Stanford Law School’s Allen Weiner Reports To United Nations On Ongoing Human Rights Violations By Vietnamese Government

Details

Publish Date:
October 21, 2014
Author(s):
Source:
SLS News
Related Person(s):
Related Organization(s):

Summary

 

Allen Weiner, director of the Stanford Program in International and Comparative Law at Stanford Law School, today filed an update concerning the petition initially submitted to the United Nations Working Group on Arbitrary Detention (UNWGAD) in Geneva in July 2012 contesting the illegal arrest and ongoing detention of 16 Vietnamese social and political activists.

The update reports on the continuing failure of the Socialist Republic of Vietnam to comply with the opinion rendered by the UNWGAD in August 2013, which found that the deprivation of liberty of these activists contravened Vietnam’s international legal obligations under the International Covenant on Civil and Political Rights and the Universal Declaration of Human Rights. The Working Group called upon the Vietnam government to immediately release the detainees and provide them with adequate reparation.

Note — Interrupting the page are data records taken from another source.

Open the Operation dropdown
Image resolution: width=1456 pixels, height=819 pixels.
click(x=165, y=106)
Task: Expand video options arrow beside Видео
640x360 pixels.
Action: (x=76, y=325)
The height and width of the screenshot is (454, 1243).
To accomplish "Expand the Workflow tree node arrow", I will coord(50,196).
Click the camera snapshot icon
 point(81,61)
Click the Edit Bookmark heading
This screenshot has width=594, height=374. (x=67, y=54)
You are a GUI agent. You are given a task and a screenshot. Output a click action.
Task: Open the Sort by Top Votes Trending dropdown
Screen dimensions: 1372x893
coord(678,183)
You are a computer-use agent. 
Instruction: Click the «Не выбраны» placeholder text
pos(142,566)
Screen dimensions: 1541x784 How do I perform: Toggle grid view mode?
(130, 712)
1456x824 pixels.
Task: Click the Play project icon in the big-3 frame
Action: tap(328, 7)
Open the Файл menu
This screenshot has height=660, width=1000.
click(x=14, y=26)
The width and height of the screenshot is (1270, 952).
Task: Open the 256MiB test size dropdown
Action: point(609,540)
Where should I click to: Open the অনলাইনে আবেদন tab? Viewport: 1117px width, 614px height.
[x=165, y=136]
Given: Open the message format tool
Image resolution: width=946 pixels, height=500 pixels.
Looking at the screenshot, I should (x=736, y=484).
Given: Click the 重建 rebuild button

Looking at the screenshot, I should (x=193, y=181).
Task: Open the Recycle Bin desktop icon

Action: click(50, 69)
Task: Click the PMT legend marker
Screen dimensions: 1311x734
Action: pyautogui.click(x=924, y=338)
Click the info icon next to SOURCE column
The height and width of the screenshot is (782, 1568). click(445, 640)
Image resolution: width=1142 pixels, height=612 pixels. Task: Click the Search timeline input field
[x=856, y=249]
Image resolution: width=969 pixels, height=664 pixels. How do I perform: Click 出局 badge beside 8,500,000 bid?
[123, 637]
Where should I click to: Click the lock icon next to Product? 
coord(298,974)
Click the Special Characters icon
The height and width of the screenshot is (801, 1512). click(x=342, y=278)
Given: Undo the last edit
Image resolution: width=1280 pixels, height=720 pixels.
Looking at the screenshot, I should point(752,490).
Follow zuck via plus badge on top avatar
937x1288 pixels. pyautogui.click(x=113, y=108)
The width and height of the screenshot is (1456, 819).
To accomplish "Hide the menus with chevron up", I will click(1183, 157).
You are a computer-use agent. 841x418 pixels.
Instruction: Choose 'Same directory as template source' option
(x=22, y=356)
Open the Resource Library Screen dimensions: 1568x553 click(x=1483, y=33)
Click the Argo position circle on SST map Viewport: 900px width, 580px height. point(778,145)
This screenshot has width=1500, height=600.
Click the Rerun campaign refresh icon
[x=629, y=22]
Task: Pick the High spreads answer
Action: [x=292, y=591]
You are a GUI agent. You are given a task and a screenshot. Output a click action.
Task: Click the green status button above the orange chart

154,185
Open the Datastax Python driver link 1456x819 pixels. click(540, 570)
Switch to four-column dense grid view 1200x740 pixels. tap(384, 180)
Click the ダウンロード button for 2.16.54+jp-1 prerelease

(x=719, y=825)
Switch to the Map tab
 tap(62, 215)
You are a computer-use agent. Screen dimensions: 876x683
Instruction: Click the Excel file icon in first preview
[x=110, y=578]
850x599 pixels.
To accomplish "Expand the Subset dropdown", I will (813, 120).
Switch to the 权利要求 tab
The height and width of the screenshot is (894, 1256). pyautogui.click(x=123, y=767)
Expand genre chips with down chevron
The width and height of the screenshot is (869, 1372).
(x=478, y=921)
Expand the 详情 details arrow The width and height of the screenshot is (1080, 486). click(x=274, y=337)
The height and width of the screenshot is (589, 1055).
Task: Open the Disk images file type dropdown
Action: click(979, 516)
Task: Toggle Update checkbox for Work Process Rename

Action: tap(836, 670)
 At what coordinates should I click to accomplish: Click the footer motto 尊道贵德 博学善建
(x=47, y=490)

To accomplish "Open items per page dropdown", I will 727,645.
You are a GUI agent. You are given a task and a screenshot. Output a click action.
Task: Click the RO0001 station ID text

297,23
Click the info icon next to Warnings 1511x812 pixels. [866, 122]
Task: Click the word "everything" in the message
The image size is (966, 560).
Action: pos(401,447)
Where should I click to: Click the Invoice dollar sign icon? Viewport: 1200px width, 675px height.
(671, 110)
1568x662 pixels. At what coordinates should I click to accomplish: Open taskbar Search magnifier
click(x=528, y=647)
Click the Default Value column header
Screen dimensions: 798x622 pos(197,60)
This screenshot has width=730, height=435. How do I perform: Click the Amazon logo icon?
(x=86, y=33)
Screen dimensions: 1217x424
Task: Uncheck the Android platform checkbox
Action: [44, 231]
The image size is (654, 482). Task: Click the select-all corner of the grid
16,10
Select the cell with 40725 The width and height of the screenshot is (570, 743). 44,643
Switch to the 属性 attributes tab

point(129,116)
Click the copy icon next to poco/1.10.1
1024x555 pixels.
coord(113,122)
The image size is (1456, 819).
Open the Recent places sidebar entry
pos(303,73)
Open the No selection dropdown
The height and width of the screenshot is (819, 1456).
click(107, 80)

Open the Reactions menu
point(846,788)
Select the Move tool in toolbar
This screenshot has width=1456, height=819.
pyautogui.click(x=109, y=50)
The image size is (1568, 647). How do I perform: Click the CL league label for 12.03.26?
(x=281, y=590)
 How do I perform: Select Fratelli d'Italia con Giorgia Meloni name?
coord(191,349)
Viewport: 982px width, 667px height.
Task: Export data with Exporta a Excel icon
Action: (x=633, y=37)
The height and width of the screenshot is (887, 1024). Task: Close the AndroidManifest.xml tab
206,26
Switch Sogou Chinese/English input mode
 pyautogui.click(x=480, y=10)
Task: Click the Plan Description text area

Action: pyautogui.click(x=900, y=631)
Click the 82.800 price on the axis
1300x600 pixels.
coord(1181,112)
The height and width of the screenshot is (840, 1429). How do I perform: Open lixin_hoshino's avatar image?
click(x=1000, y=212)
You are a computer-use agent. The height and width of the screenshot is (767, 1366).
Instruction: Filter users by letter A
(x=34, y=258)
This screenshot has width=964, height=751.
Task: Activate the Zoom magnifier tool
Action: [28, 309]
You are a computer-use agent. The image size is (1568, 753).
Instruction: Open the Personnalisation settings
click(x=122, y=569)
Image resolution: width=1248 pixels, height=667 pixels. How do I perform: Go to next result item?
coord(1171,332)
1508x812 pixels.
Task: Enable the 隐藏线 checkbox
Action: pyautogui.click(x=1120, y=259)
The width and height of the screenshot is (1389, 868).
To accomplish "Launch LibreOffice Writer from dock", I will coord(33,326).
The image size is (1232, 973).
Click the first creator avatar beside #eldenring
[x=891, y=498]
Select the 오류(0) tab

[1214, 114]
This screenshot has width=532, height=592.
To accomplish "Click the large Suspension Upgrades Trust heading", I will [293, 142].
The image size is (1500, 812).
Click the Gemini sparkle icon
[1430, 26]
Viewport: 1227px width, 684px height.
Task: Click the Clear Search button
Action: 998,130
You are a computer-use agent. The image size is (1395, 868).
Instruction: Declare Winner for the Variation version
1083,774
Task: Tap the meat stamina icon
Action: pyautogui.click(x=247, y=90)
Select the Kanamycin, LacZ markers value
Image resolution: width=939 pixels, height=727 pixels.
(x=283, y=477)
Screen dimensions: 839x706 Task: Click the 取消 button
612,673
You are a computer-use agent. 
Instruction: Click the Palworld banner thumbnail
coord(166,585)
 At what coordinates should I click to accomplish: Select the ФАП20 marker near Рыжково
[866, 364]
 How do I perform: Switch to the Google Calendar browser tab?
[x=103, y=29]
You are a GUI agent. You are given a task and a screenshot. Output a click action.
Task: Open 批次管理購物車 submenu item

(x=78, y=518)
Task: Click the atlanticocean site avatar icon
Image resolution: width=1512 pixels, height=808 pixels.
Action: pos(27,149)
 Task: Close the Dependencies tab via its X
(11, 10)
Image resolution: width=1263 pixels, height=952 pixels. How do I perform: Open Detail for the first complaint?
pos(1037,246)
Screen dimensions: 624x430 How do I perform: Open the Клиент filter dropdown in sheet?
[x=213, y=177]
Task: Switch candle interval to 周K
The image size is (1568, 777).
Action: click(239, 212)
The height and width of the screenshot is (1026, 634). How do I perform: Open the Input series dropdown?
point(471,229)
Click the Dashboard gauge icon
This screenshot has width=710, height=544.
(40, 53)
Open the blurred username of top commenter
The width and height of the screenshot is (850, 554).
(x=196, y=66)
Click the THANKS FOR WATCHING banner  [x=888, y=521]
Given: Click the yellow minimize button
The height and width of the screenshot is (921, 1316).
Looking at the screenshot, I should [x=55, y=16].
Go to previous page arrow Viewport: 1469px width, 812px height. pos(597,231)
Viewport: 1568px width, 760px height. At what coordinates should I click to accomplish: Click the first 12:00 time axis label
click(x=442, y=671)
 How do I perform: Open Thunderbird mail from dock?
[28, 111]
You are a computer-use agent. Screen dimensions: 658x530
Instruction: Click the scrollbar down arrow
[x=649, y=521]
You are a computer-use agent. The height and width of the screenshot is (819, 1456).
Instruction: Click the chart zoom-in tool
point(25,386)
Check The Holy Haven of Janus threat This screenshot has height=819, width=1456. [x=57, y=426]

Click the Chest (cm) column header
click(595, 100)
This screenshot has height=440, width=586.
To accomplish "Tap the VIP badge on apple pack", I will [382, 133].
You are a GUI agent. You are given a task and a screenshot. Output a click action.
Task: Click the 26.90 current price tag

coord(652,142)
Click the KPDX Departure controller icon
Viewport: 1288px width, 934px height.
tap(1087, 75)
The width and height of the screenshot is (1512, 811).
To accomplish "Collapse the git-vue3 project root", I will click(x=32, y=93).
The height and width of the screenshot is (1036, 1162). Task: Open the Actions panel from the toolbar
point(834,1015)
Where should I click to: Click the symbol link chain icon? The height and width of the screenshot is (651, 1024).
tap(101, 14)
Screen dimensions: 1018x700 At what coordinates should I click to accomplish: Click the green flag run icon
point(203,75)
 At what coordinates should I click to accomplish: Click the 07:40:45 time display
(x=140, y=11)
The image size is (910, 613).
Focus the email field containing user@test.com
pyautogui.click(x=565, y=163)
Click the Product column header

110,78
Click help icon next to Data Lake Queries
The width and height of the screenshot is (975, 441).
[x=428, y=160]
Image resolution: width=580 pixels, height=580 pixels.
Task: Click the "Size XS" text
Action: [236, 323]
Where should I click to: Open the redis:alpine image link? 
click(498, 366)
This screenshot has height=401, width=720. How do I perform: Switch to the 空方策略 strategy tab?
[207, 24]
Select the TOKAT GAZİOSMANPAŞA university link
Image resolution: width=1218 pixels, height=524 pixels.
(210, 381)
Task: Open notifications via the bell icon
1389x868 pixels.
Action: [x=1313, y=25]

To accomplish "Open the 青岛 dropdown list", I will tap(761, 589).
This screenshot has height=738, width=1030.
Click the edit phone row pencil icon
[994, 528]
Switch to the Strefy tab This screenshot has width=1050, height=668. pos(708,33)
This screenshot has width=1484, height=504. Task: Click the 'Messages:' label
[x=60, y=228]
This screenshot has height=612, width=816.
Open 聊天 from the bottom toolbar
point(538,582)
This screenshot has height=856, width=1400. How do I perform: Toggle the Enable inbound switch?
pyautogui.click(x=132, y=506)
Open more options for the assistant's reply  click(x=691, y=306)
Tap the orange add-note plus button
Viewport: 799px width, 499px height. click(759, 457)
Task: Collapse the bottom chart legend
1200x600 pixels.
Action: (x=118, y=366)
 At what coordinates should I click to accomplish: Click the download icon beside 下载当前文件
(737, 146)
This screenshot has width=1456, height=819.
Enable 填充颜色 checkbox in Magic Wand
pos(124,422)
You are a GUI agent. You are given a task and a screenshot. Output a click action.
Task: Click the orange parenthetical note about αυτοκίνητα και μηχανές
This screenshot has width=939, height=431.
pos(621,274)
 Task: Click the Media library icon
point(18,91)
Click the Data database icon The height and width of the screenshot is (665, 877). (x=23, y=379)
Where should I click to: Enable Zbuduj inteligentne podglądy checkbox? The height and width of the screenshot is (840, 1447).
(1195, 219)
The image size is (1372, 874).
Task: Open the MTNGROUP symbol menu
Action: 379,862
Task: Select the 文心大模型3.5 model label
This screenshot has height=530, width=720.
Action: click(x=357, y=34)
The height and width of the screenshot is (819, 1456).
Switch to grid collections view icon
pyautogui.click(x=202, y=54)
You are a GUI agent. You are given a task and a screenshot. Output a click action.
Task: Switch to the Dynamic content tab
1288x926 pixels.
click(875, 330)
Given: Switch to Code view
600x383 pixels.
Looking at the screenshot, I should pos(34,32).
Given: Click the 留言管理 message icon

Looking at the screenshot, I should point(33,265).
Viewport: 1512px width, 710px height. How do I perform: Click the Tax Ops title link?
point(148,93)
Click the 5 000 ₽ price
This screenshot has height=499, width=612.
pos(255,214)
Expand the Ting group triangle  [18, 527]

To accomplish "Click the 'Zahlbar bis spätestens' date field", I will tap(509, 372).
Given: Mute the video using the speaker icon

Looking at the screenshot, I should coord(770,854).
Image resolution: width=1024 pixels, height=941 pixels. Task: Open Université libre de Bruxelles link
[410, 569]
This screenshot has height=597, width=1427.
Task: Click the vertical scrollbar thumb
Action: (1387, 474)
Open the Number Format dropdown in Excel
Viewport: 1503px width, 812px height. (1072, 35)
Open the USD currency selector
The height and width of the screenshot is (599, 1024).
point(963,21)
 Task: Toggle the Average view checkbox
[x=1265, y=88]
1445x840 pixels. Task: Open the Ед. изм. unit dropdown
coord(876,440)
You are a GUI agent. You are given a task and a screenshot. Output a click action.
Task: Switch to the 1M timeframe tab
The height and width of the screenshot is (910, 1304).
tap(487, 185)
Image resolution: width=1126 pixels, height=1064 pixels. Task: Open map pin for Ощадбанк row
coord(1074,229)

“In view of the U.N. Working Group’s opinion in this case, there can be no reasonable question about whether Vietnam’s detention of these social and political activists is permissible under international law. It is not, but is simply governmental repression against those seeking to exercise civil and political rights that are protected under international law,” said Allen Weiner, senior lecturer at Stanford Law School and counsel for the petitioners.

“The refusal of the Vietnamese government to release these petitioners, notwithstanding the clear decision of the U.N. Working Group, reflects a deep disregard for international law and raises profound questions about the role Vietnam wishes to play in the international community,” he noted. “Above all, it is a deep injustice to these activists, who seek only to engage in the kind of speech and political and social advocacy that we take for granted in a free society.”